I can’t figure out why the positional embeddings are implemented as just the vanilla Embedding layer in both PyTorch and Tensorflow. Based on my current understanding, positional embeddings should be implemented as non-trainable sin/cos or axial positional encodings (from reformer).
Can anyone please enlighten me with this? Thank you so much!
Hi @miguelvictor ! Both are valid strategies: iirc the original Transformers paper had sinusoidal embeddings with a fixed rate, but BERT learned a full vector for each of the 512 expected positions.
Currently, the Transformers library has sinusoidal embeddings in the TransfoXL model, check it out!
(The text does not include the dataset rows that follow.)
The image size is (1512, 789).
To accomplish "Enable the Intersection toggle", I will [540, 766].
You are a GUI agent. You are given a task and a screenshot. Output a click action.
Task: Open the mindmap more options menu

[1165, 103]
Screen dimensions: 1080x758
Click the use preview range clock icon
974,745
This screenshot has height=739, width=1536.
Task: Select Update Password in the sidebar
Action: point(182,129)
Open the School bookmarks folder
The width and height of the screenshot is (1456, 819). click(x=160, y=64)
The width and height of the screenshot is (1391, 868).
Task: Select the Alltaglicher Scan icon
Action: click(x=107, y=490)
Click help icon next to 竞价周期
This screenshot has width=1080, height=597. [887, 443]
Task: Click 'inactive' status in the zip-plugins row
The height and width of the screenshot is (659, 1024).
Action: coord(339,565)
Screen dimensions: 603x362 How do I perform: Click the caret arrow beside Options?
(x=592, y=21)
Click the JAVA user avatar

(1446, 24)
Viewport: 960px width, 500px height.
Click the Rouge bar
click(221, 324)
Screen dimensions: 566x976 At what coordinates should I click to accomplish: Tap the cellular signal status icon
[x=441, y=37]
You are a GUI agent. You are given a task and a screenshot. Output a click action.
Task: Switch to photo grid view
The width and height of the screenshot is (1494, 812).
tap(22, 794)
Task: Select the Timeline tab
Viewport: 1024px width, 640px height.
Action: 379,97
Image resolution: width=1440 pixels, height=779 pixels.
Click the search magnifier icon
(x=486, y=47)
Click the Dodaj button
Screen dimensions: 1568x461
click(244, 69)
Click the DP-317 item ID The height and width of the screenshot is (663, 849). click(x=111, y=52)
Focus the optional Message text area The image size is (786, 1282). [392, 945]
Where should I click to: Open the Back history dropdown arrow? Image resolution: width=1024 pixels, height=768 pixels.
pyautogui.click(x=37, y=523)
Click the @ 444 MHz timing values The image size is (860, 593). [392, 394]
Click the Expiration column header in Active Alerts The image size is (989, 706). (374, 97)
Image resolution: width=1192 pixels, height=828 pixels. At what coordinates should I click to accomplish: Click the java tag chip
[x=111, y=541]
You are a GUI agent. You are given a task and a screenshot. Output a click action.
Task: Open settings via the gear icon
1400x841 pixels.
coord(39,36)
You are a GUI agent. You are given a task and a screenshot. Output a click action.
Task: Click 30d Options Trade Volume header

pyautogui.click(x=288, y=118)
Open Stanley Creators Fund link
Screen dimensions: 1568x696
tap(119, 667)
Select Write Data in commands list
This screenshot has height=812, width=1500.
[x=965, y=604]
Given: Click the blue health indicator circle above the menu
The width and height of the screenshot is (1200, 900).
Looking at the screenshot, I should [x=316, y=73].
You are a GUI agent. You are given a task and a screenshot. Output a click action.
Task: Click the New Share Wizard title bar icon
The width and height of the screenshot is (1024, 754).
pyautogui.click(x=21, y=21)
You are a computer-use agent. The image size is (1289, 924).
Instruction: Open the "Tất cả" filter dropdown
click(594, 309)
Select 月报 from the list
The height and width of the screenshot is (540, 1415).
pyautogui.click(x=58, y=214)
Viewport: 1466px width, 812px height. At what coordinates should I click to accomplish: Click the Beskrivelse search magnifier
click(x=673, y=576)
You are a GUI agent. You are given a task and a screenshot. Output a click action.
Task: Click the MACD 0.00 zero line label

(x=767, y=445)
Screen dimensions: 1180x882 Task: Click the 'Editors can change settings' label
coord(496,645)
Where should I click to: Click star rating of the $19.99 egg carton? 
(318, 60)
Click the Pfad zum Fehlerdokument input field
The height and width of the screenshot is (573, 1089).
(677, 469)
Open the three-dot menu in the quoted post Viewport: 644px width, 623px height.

Thanks @yjernite - curious, what are the pros and cons of both approaches? When should one choose to use trigonometric functions vs applying an nn.Embedding on an ordinal index?
It’s not always clear what the “expected positions” for a specific task, so no strong guarantees In general, if your model relies on absolute positions with a fixed range, you should be fine with learned positional embeddings.
In theory, the trigonometric functions have the ability to generalize beyond positions that are seen at training time. They also allow the model to rely on relative rather than absolute positions, and as such their dot product can be computed more efficiently as shown in the TransformerXL paper.
On the other hand, the learned index embeddings offer more parameters, which might enable the model to learn faster in some situations.
As for many other things, it really depends on your use case
Just curious: Did the previous implementations of Bert from HuggingFace used any sin/cos in the positional embedding? It sounds like the vanilla Embedding layer was added later since it looks like it has more pros in replace of sin/cos positional embeddings.